Plans for a £700m film and TV studio facility are in place to be built in Broxbourne, Hertfordshire.
Built by Sunset Studios, the film and TV studio facility in Hertfordshire will broaden the UK’s scope for TV and film production.
The studio, along with Los Angeles-based studio owner, and operator Hudson Pacific, will join with investment company Blackstone to transform Broxbourne into a hub of the UK and international productions.
Additionally, it is expected that this development will see the creation of up to 4,500 jobs across the 91-acre site that was bought for £120m.

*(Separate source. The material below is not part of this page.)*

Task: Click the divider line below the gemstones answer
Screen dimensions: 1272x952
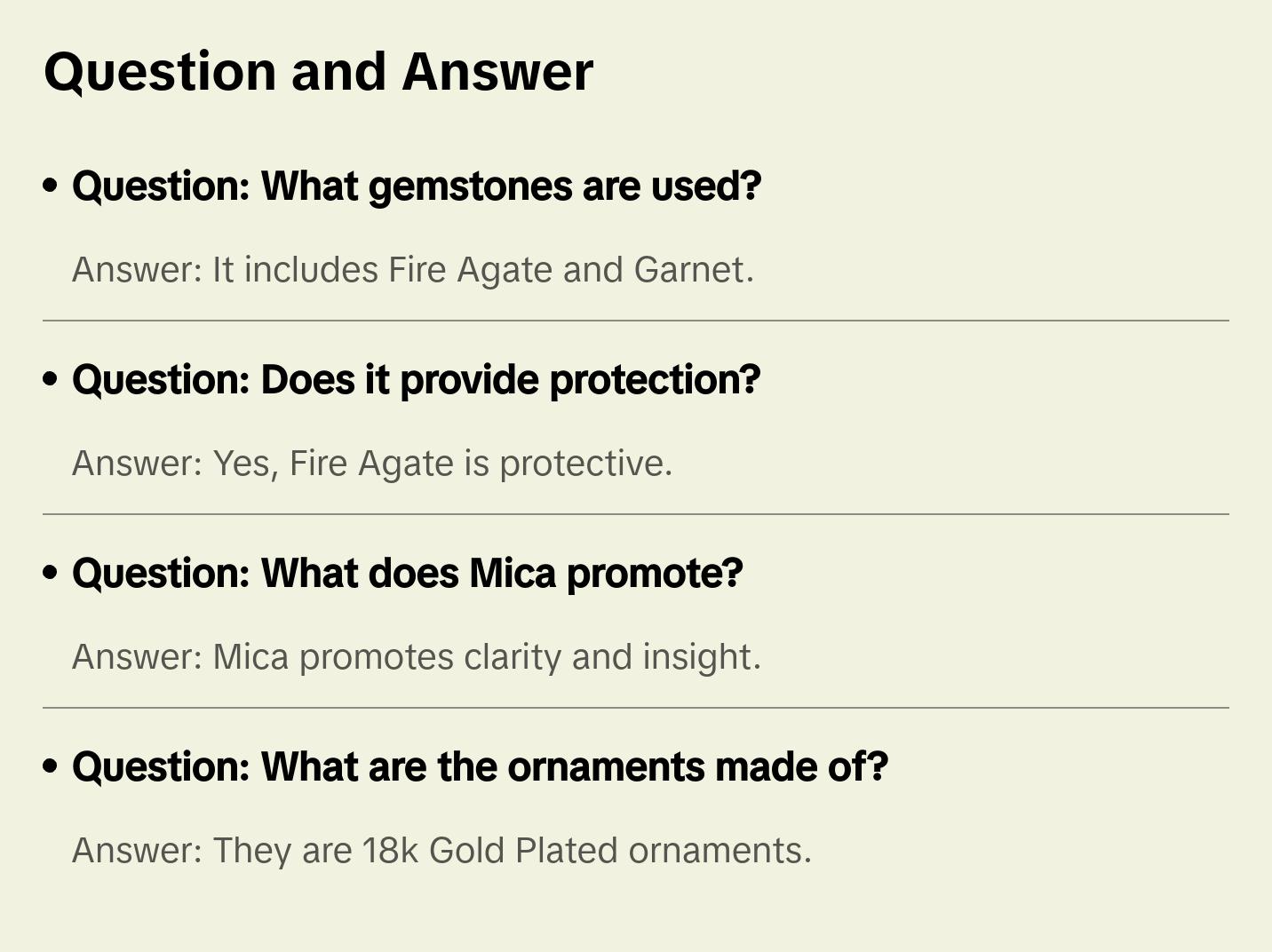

Built North-East of central London, the site will be the second site outside of London’s M25 motorway adding to the Warner Bros lot Leavesden, and neighbours Elstree Studios, where Paddington, Netflix’s The Crown, and EastEnders are filmed.

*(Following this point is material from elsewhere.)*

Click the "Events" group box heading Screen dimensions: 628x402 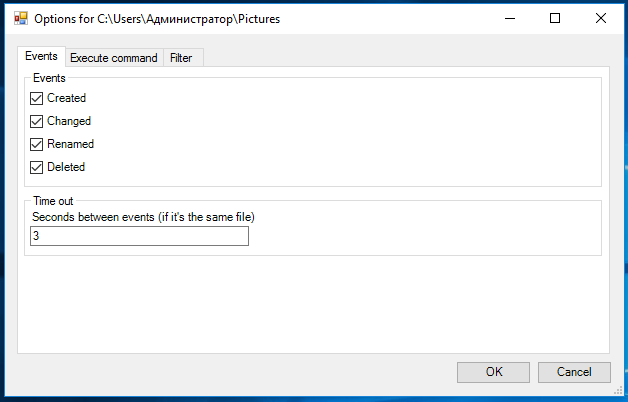(49, 78)
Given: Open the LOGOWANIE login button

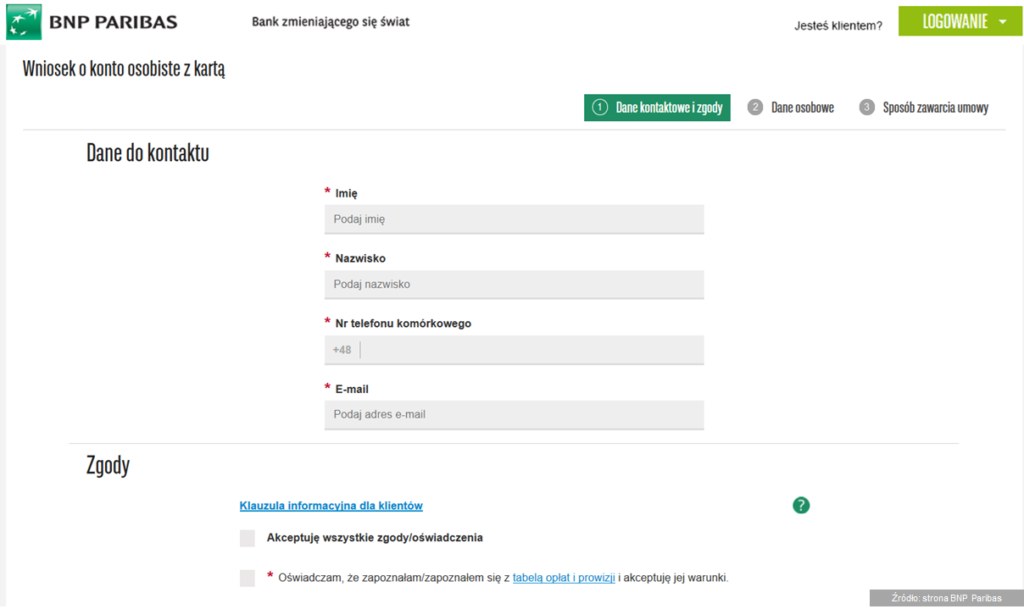Looking at the screenshot, I should click(x=954, y=22).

From Hollywood to Hertfordshire
Further, Conservative party member, and Secretary of State for Digital, Culture, Media and Sport, Oliver Dowden, said: “This new studio is yet another vote of confidence in the UK’s booming film and TV industry.
“Through the British Film Commission, we’re supporting the development of stage spaces like this across the UK – boosting the local economy and backing our world-class creatives to make the next Bond blockbuster or binge-worthy box set.”
Prime Minister Boris Johnson echoed the praise, welcoming the “excellent news for the UK’s film and TV industry.
“The creative industries are at the heart of our plans to build back better. This will be a hub for both UK and international productions, showcasing homegrown talent on the global stage.”
This studio announcement comes after a disappointing reveal that the British Film Institute would be abandoning their £130m national centre for film and television on London’s South Bank, with its expected opening originally set for 2022.
Consequently, The Sunset Studios brand would be the first expansion outside of the United States. Sunset Studios created productions including When Harry Met Sally, La La Land and hope to bring additional talent to the United Kingdom, as well as encourage productions in a time swarmed with videos on-demand and binge content.